Plus de 300 millions de morts à cause de la variole
Ce virus avait un taux de mortalité d'environ 35%, et ceux qui survivaient étaient marqués à vie. On estime qu'elle a tué plus de 300 millions de personnes, jusqu'à l'arrivée du vaccin et, surtout, jusqu'à ce que ce vaccin puisse être inoculé sur toute la planète. Et c'est là qu'intervient le personnage d’Isabel Zendal et de l'Expédition Royale Philanthropique de Vaccination.
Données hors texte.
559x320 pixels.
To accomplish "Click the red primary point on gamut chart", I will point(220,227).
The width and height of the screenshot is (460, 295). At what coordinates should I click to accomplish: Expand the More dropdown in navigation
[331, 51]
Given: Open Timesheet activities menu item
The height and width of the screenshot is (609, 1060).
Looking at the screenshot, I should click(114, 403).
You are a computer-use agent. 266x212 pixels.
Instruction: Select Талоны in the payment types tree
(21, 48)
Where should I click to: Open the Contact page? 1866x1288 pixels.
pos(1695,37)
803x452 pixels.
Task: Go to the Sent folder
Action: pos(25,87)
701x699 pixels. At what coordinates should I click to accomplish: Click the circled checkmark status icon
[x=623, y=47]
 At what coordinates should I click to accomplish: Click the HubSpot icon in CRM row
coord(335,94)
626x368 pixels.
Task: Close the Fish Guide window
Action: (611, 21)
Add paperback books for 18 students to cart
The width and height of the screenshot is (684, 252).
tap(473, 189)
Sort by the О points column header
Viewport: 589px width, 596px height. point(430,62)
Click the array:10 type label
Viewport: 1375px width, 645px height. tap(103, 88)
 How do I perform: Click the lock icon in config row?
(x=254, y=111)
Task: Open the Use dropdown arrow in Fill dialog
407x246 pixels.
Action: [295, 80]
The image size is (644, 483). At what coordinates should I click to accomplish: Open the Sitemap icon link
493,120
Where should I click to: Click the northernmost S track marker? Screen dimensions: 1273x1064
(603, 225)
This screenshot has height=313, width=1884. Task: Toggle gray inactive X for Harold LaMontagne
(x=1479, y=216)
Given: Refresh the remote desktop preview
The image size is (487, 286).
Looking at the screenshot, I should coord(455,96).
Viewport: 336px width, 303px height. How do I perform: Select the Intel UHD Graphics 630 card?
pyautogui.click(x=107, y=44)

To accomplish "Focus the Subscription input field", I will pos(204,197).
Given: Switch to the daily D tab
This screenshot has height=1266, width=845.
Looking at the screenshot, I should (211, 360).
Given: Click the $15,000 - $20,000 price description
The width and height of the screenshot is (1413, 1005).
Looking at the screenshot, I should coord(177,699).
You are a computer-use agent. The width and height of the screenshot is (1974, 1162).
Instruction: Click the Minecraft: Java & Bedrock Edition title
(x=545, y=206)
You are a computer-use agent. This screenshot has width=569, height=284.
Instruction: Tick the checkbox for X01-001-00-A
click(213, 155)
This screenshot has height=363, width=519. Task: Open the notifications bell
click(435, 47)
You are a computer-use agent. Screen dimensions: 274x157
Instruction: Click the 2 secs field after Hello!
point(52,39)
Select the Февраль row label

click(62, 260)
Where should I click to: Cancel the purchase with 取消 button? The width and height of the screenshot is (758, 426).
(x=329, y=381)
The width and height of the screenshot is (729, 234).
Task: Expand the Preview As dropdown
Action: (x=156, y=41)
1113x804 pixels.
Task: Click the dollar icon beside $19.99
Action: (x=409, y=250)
Pendant les dix années de l'ambitieuse expédition visant à apporter le vaccin contre la variole dans les immenses territoires espagnols au-delà des mers, Isabel Zendal voyagera à travers l'Amérique, la Chine et les Philippines dans le but de vacciner des millions de personnes contre la variole.
Elle sera responsable non seulement de la chaîne de transmission du vaccin mais aussi de mettre en place le système des "comités ou conseils de vaccination" afin de s’assurer de la logistique et de l'exécution de l'ensemble du processus de vaccination dans le pays.
"Se sacrifier sans attendre la gloire", telle est la devise de l'école d'infirmières de Puebla, au Mexique, où Isabel Zendal a fini ses jours. Prémonitoire ou non, cette maxime a marqué la vie de cette infirmière. Il faudra malheureusement qu’arrive une autre tragédie, 200 ans plus tard - la pandémie mondiale du coronavirus-, pour que l’on récupère de l’oubli son nom et son histoire.
L'Organisation mondiale de la santé (OMS) a d’ailleurs reconnu Isabel Zendal comme la première infirmière pionnière d'une mission sanitaire internationale sans précédent, jusqu'alors, dans l'histoire de l'humanité. L’Espagne a décidément la fâcheuse habitude d’oublier ses héros.